Tasks to perform:
- 1) In the article below about McConnell and state bankruptcy, who asked him the question that prompted his remarks?
- 2) List every state that Hewitt named in the article below as having bloated public sector union benefits.

Excerpt provided Start Marker

Mitch McConnell is in Favor of Letting States Declare Bankruptcy
On April 22, 2020, Senate Majority Leader Mitt McConnell stated that he is in favor of letting states swamped with high public employee pension costs, who are now pushed to the limit because of the Wuhan virus pandemic, to declare bankruptcy instead of receiving a federal bailout.
“I would certainly be in favor of allowing states to use the bankruptcy route,” he declared on April 22 in response to a question that conservative radio host Hugh Hewitt asked him that day. “It’s saved some cities, and there’s no good reason for it not to be available.”
Hewitt alluded to California, Illinois and Connecticut as states that have bloated public sector union benefits. McConnell expressed his reluctance to pile up more debt through more bailouts.
“You raised yourself the important issue of what states have done, many of them have done to themselves with their pension programs,” he stated. “There’s not going to be any desire on the Republican side to bail out state pensions by borrowing money from future generations.”
McConnell’s remarks provoked great criticism from state and local officials.
New Jersey Democrat Governor Phil Murphy, said he was shocked by McConnell’s remarks, which he called “completely and utterly irresponsible.”

Excerpt provided End Marker
Information supplied Start Marker

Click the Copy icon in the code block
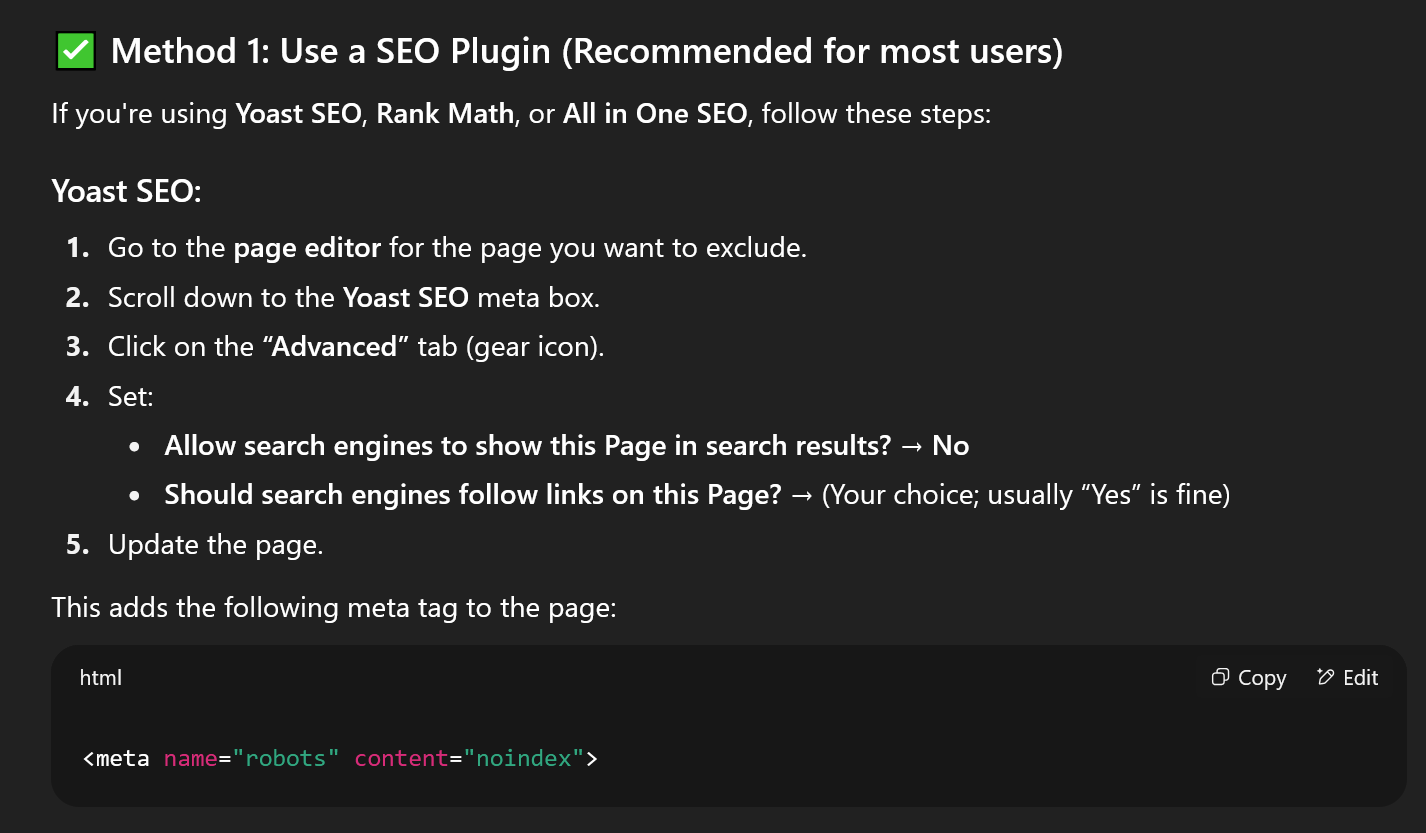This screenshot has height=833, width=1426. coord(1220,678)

Information supplied End Marker

Results:
- 1) Hugh Hewitt, a conservative radio host.

- 2) California, Illinois, Connecticut